Veep tasks healthcare practitioners to do away with errors

The Vice President, Dr. Mahamudu Bawumia has charged healthcare practitioners to be professional and do away with errors and malpractices in their line of work to save lives.


According to the veep errors were inevitable in healthcare delivery, “all of us get worried when we read about medical errors such as wrong medication, diagnosis, incorrect test result, and poor laboratory results in the media”.


Vice President Bawumia stated these when he addressed the 22nd Annual Conference of Medical Council of Africa (AMCOA) held at Senchi in the Eastern Region.


The conference which was on the theme, ‘The changing landscape in medical education and training’ brought together 16 African countries with 150 participants from the healthcare fraternity.

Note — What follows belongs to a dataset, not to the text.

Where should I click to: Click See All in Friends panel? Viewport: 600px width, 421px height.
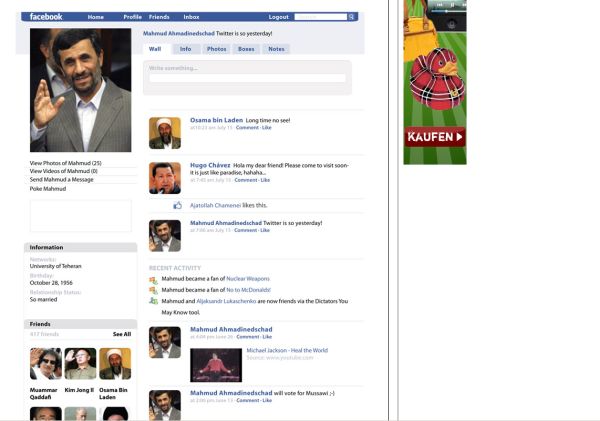pyautogui.click(x=121, y=334)
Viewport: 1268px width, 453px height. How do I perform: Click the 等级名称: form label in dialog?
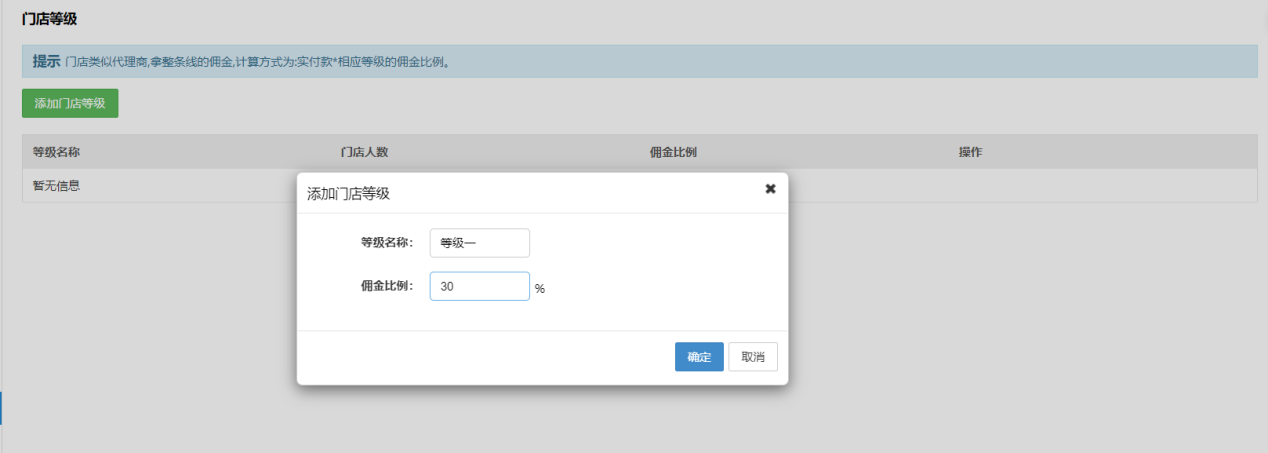point(387,242)
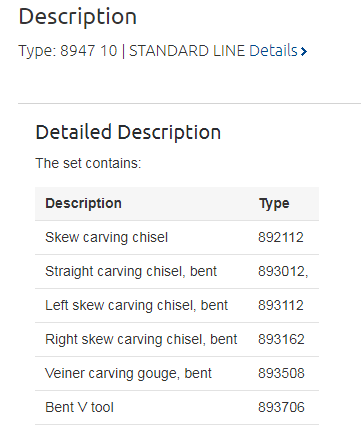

The conference served as a platform for member countries to come together, share ideas and experience in best practices of healthcare regulations in standards with medical education within African countries.

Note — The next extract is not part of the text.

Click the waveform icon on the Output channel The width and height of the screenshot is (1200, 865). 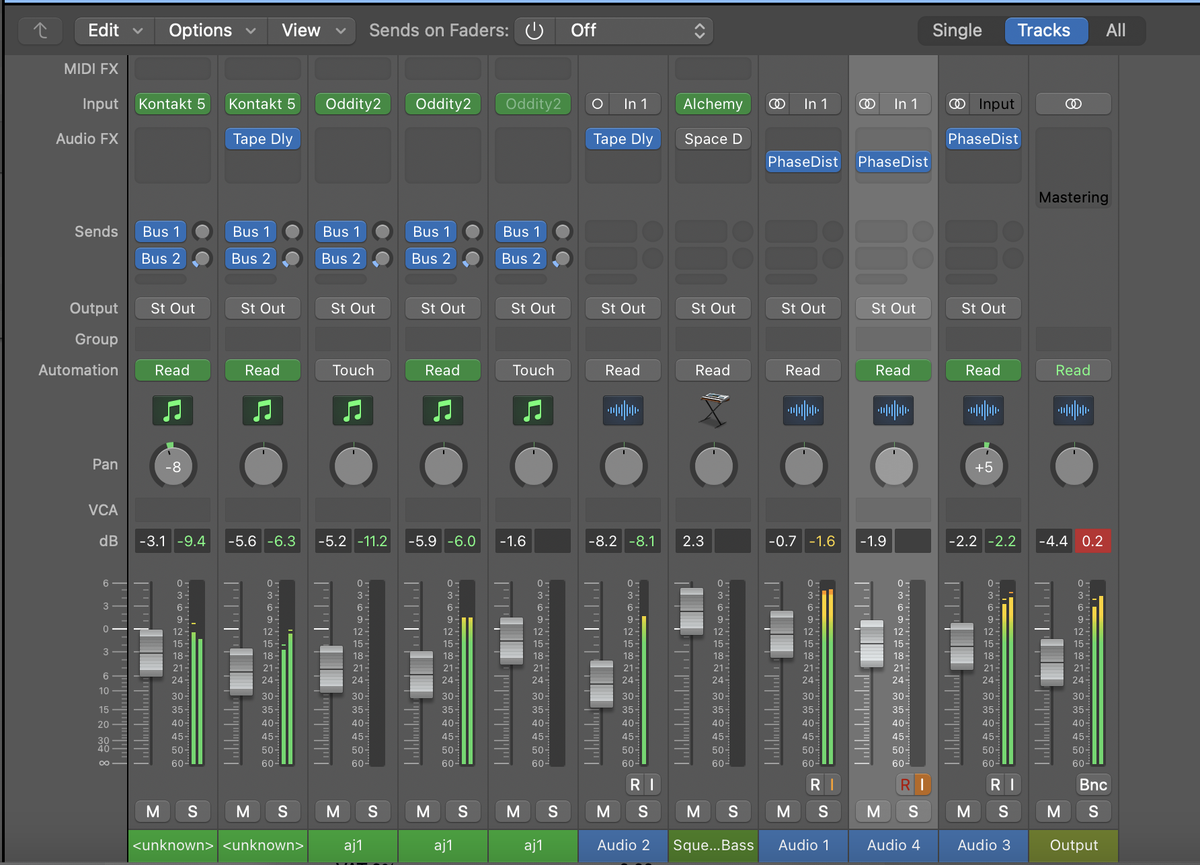coord(1073,410)
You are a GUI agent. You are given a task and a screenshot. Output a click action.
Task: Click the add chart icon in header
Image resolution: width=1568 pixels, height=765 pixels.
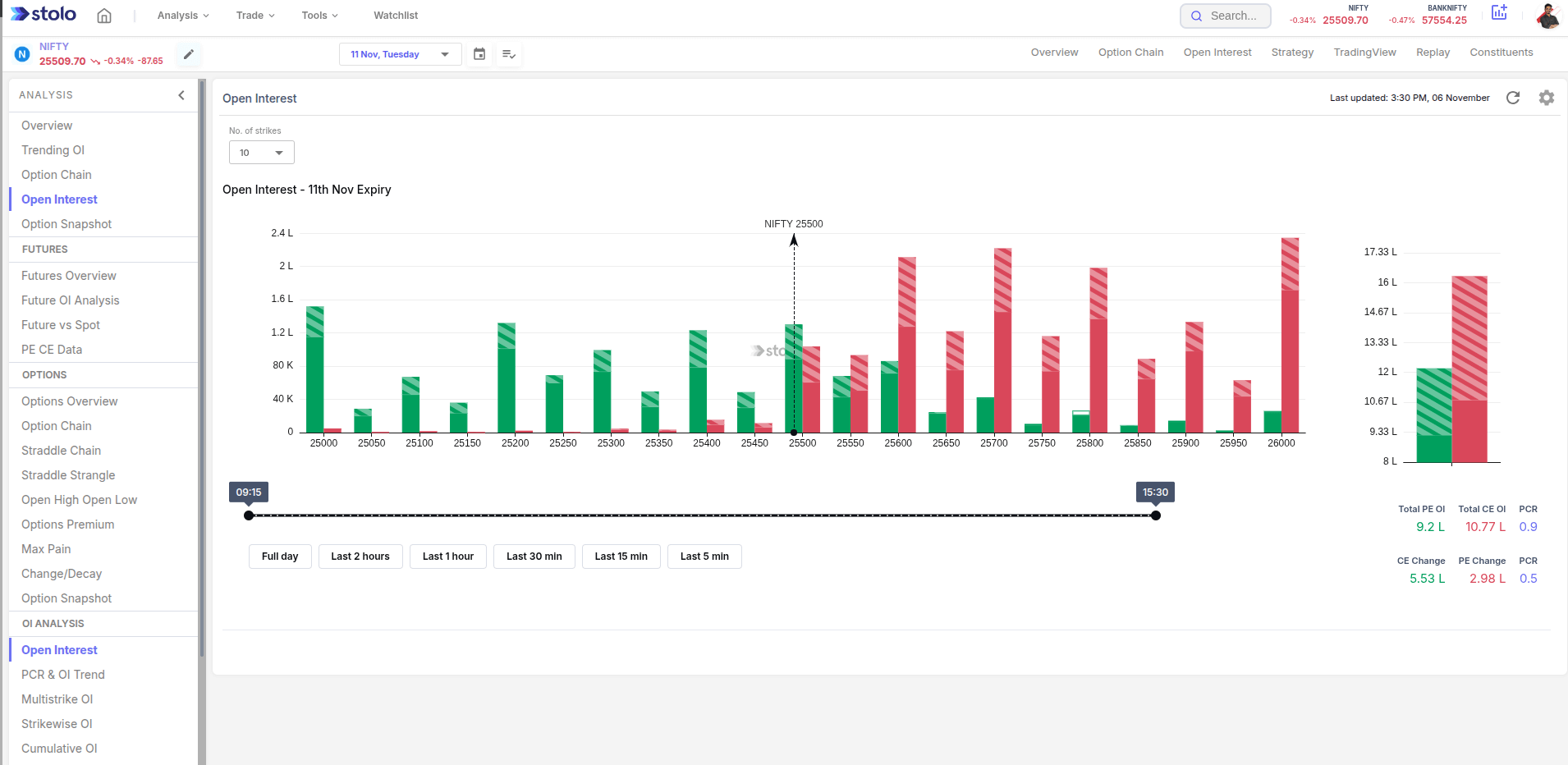point(1499,12)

Dr. Bawumia said more than 50 reported cases of medical negligence are recorded annually by some medical professionals. “We are in the realms of chaos in the medical profession, if you do not have standards, errors and malpractices increase. There are a number of complaints about clinical negligence and poor attitude where lives have been lost.”


He said the country would not compromise public safety and efficient delivery in the various health facilities.


Dr. Bawumia said integrity coupled with high quality standards and safety were the least a mother in labour demand of a healthcare systems.


The Minister of Health, Mr. KwakuAgyeman-Manu said the world has become a global village, therefore there was no need to deny people global quality healthcare delivery.


This he said should be possible through proper standard training of professionals across the continent.


Mr.Agyeman-Manu advised healthcare practitioners to do things that mattered especially, standard and regulation.


The President of AMCOA, Professor George Magoha said an effective healthcare delivery in Africa would need the help of political will to provide enough funding.


He said healthcare practitioners must be trained, attract and retained in Africa, to use their knowledge to develop the healthcare system.


“We have to provide for our doctors to prevent them from going outside to seek already made civilisation,” he said.


The Board Chairman of the Medical and Dental Council, Ghana, Professor Paul Nyame said there was the need to increase the number of training institutions and adequate qualified staff to teach students.


“We should remember that professionally qualified personnel may have to give service, and also do the necessary research and publication for their career progress and promotion,” he said.


Prof. Nyame said measures have been put in place to review the minimum standards for establishing new institutions, and reviewing the resources for older training institutions.